The following review of their album Listen Here by Christopher Loudon is from JazzTimes.com.
One of the most underappreciated jazz vocalists of the past half-century, Sue Raney is also proving one of the most durable. Raney, who has been singing professionally since age 14, delivered a trio of excellent albums for Capitol while still in her teens and early 20s, then endured a peripatetic recording career that involved multiple labels and occasionally lengthy gaps (filled with teaching and jingle work—as both writer and performer). Through it all, she has never stopped plugging and, remarkably, still sounds as vibrant and clarion-pure as ever.

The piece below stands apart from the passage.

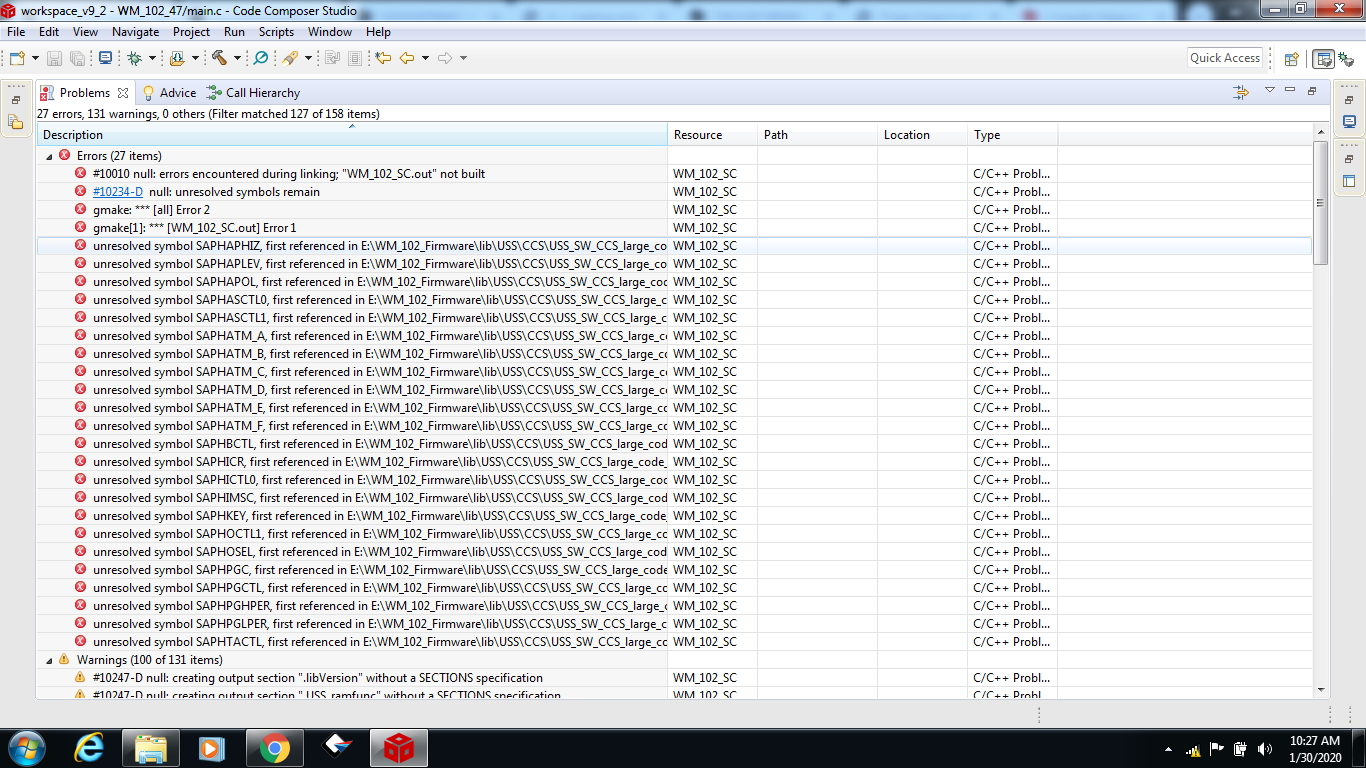Collapse the Errors (27 items) group
The width and height of the screenshot is (1366, 768).
(x=48, y=155)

In recent years, Raney has formed a mutually beneficial alliance with pianist Alan Broadbent. It was Broadbent at the helm, as arranger, conductor and accompanist, on Raney’s previous album, the silken Doris Day tribute Heart’s Desire. Here it’s just Broadbent and Raney, two thoroughbreds shaping an exemplary exercise in simpatico intimacy. They open with Dave Frishberg’s tenderly introspective “Listen Here,” then keep the tempo on simmer through a spectrum of major league ballads, extending from the romantic coziness of “My Melancholy Baby” and “You’ll Never Know” to the hazy heartache of “He Was Too Good to Me” and “Smoke Gets in Your Eyes.”
The pace quickens slightly for a sprightly “It Might as Well Be Spring” and a shimmering “A Nightingale Sang in Berkeley Square.” But the standout piece in this sea of marvelous tracks is Raney and Broadbent’s gorgeously realized treatment, neither too maudlin nor too wistful, of Joe Raposo’s “There Used to Be a Ballpark.”